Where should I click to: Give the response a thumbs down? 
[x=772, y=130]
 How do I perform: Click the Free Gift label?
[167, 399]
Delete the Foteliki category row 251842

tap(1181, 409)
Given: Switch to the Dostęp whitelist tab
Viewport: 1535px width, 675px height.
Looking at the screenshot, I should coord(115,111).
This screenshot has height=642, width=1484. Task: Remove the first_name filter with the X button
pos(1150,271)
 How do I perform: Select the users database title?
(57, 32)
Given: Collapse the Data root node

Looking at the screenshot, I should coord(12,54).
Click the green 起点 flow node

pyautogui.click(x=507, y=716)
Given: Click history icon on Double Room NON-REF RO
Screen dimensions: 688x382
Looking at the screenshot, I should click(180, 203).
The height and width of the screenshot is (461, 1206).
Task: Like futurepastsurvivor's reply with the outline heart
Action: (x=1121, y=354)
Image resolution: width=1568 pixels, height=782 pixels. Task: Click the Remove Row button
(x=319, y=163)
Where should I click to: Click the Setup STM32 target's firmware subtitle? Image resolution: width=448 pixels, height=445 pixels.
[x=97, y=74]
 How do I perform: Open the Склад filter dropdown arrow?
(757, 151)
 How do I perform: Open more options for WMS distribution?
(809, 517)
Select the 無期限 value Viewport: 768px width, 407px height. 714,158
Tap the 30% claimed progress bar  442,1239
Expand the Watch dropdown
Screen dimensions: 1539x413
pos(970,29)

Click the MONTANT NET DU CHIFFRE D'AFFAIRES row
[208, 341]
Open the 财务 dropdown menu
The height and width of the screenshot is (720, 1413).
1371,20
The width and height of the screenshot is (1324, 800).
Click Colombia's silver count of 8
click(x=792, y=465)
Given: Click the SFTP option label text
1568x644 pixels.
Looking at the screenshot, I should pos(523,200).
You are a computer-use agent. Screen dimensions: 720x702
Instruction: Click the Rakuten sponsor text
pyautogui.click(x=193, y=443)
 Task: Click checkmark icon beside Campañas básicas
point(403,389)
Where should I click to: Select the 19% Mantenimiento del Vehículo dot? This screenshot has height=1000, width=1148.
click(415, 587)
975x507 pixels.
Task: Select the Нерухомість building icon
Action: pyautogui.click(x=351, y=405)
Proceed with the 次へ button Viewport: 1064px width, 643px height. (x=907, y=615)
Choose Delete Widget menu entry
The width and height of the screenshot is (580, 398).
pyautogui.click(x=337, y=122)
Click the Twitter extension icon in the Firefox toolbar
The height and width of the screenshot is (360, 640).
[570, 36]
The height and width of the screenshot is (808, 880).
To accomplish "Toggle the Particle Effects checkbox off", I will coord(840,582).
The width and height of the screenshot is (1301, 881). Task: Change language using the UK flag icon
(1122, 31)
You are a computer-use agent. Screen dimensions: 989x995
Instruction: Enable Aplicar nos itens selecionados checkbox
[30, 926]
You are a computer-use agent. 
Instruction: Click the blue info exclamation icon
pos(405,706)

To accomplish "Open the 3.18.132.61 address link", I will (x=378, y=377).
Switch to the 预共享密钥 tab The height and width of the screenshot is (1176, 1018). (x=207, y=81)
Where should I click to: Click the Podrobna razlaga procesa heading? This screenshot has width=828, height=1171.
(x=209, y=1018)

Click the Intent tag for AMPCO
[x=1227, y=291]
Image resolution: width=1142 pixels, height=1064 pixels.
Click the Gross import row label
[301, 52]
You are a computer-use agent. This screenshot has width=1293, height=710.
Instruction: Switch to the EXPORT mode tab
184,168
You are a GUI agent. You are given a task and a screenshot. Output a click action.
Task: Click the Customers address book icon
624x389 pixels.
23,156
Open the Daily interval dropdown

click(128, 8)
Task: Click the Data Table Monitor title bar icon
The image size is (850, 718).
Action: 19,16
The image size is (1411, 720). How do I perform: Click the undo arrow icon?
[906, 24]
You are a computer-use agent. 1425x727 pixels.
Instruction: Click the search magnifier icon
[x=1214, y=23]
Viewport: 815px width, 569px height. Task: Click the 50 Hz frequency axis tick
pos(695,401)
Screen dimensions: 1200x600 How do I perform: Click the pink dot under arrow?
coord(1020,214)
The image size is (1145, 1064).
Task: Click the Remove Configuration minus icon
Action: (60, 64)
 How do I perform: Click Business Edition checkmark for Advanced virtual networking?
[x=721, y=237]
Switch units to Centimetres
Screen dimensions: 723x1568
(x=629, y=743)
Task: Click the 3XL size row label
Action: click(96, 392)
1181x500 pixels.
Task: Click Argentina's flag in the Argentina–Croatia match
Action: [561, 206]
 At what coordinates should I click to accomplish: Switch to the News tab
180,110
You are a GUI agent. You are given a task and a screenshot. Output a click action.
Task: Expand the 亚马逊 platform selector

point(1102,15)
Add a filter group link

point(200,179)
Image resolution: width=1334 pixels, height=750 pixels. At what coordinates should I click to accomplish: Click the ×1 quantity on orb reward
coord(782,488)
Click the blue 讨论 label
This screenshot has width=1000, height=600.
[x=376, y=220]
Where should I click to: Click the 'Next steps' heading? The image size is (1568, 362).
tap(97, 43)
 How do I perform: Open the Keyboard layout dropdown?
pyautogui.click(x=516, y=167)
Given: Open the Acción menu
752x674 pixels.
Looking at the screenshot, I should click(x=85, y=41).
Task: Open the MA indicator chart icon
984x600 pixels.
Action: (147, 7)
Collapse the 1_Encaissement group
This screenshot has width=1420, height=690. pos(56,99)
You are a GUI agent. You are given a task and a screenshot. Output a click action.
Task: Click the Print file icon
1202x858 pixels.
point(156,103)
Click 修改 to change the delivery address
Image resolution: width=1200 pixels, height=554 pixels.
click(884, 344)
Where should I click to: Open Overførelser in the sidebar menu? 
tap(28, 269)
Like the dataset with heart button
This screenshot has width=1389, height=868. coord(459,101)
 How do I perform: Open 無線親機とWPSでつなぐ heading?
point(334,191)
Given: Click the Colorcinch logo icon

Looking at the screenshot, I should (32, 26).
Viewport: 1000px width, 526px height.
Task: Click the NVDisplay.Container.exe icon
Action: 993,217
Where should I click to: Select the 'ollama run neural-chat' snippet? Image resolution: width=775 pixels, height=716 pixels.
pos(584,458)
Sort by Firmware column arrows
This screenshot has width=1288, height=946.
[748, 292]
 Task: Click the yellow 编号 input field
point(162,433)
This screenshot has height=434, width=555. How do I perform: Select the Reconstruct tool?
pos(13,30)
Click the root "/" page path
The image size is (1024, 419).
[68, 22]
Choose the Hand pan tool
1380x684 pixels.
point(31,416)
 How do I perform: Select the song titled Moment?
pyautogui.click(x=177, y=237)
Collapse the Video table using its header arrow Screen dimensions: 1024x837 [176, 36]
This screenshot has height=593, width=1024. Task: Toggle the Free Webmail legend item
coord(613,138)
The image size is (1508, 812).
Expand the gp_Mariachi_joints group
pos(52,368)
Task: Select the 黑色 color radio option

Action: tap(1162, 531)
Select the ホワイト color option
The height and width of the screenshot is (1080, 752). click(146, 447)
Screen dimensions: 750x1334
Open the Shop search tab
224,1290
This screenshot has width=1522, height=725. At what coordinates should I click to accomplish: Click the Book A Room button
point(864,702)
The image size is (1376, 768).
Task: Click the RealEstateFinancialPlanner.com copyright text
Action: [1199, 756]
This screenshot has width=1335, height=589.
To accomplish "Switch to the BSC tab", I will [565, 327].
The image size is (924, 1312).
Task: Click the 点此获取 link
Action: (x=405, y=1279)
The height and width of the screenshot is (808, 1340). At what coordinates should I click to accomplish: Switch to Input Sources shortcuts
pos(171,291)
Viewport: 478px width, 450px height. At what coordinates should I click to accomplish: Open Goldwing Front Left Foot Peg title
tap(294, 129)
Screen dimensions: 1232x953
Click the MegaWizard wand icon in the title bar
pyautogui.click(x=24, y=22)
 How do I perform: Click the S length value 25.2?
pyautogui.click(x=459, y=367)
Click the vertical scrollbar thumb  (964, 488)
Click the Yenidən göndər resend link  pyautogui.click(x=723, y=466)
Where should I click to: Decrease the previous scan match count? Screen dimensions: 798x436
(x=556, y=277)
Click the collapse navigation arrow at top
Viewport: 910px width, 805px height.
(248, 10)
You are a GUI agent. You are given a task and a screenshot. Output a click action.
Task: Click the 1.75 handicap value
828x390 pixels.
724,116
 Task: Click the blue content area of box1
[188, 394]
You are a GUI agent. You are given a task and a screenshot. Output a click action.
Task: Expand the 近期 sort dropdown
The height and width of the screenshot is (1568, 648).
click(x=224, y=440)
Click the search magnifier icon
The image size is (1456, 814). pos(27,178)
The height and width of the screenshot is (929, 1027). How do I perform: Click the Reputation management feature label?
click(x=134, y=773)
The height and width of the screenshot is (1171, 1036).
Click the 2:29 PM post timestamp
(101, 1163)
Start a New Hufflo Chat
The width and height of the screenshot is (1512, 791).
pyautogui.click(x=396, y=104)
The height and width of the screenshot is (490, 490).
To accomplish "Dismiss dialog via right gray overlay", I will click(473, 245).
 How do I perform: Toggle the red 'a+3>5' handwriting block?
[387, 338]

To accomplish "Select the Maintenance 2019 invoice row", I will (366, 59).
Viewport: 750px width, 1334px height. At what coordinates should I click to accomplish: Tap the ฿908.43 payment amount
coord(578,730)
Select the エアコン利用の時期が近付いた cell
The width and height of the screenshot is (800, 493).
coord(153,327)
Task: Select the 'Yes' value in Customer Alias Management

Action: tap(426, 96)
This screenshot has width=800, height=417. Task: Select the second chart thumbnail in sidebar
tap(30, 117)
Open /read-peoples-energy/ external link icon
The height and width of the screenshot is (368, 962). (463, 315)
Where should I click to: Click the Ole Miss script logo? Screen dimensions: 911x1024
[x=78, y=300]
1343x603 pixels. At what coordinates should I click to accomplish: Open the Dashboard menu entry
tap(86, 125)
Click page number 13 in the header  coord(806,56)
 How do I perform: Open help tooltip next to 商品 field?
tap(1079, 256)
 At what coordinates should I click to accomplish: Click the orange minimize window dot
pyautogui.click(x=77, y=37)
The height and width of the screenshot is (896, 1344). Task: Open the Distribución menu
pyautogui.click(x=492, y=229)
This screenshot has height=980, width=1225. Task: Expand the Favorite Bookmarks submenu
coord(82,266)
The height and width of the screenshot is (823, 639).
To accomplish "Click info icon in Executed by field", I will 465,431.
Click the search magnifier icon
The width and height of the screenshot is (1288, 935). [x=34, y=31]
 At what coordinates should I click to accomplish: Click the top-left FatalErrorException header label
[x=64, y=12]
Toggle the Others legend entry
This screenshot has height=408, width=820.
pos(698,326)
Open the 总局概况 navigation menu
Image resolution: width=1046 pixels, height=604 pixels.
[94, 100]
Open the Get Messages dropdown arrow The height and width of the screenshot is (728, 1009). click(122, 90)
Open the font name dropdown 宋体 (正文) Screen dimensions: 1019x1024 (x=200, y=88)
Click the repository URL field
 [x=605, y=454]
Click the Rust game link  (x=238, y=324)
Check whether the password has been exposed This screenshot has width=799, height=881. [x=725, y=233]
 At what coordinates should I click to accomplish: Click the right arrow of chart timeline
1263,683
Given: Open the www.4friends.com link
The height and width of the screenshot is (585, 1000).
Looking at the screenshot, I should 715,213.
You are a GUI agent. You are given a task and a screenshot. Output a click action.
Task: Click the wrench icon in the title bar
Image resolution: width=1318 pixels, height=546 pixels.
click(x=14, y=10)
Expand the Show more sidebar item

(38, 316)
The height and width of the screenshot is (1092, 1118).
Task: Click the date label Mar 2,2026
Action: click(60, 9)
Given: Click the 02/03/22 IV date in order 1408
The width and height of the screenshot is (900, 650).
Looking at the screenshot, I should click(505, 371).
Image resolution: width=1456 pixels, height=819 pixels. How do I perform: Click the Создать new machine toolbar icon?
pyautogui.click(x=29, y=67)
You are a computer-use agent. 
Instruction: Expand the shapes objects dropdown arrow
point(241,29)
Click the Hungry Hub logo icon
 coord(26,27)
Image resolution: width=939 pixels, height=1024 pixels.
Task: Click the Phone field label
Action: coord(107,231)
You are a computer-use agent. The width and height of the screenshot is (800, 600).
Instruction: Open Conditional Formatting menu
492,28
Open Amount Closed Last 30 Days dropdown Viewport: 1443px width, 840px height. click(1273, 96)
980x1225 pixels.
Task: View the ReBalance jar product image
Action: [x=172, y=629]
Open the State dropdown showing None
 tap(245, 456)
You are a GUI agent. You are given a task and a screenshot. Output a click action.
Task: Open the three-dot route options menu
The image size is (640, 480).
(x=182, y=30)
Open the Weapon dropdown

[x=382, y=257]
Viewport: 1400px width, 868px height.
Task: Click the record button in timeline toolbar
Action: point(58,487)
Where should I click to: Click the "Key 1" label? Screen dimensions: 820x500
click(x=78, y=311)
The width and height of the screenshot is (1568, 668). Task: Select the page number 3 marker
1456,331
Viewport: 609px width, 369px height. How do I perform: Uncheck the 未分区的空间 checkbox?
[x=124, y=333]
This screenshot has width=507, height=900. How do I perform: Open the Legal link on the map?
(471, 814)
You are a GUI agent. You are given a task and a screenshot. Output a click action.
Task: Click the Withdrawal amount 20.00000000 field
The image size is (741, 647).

**Assignment:** The answer should be the exact lines running from the line containing "This screenshot has width=507, height=900." to the last line of the entries, with nothing else.

**Task answer:**
This screenshot has width=507, height=900. How do I perform: Open the Legal link on the map?
(471, 814)
You are a GUI agent. You are given a task and a screenshot. Output a click action.
Task: Click the Withdrawal amount 20.00000000 field
The image size is (741, 647).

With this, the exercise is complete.